The overall summary of the patch is as follows:
(1) Using setsid when starting a task sothat all the subprocesses of the task will have the same sessionId and processGroupId as that of the java task(and java task is the process group leader).
(2) Using pidFile(earlier created only for TaskMemoryManagerThread; Now created even if memory manager is disabled) for getting the pid of the java task.
(3) Killing the whole process group if setsid was used to create the java task. Killing only the java task(similar to earlier) if setsid is not supported on the machine.
(4) Moved getPidFilePath(), removePidFile() from TaskMemoryManagerThread to TaskTracker as they are independent of TaskMemoryManagerThread.
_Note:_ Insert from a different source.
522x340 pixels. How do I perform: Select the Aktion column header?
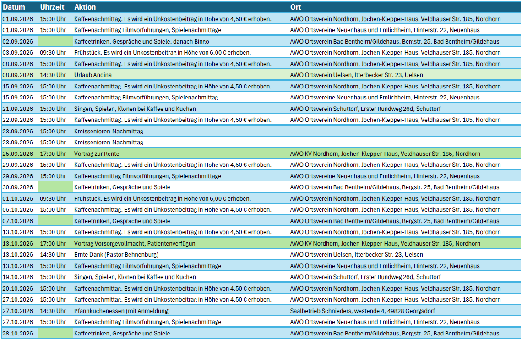[x=85, y=7]
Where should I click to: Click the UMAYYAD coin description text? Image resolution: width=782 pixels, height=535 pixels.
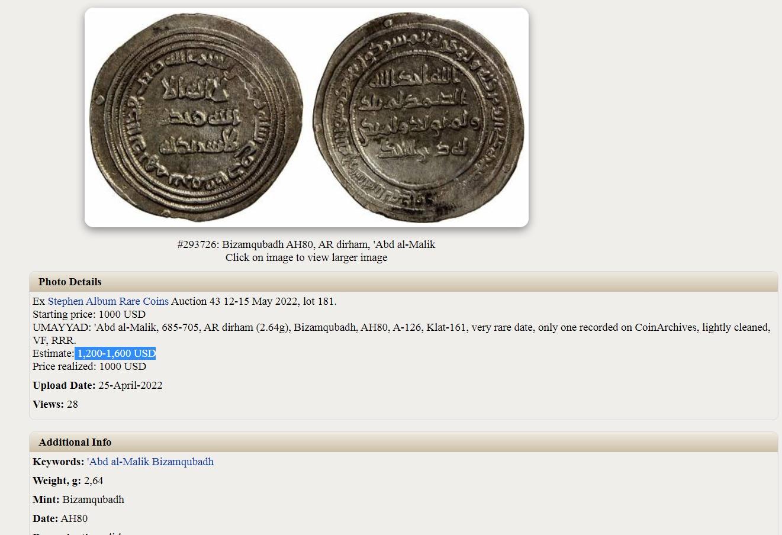point(401,334)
(5) Created a new class ProcessTree with destroy() - for destroying the process tree(killing the process group if setsid is supported, killing only the java task otherwise). Also moved isAlive(pid), getPidFromPidFile() to ProcessTree as they are independent of ProcfsBasedProcessTree. destroyProcessGroup verifies if the given pid is indeed a process group leader.
(6) destroyProcessGroup() and destroyProcess() in ProcessTree class ensures that the process-tree is indeed terminated/killed by sending SIGKILL if SIGTERM is ignored. SigKillThread is moved to ProcessTree as a static inner class and made it to kill (a) single process or (b) process group based on a param. sigkill also takes a parameter whether sigkill is to be sent in the same thread OR in a separate thread(in the background).
(7) In TestProcfsBasedProcessTree, (a) using setsid to create java task, (b) using build.test.data as the testdir instead of creating shellScript and pidFile in current dir, (c) added a check that verifies if the whole the process-tree is indeed killed or not(This is done by constructing the whole subtree of processes and traversing it and checking if any of the processes is alive).
(8) Added a new testcase(with MiniMRCluster) that tests killJob of job that has tasks with children(or subtree of processes) and verifies if the subprocesses are also killed. KillMapperWIthChild is the mapper that just sleeps till it gets killed.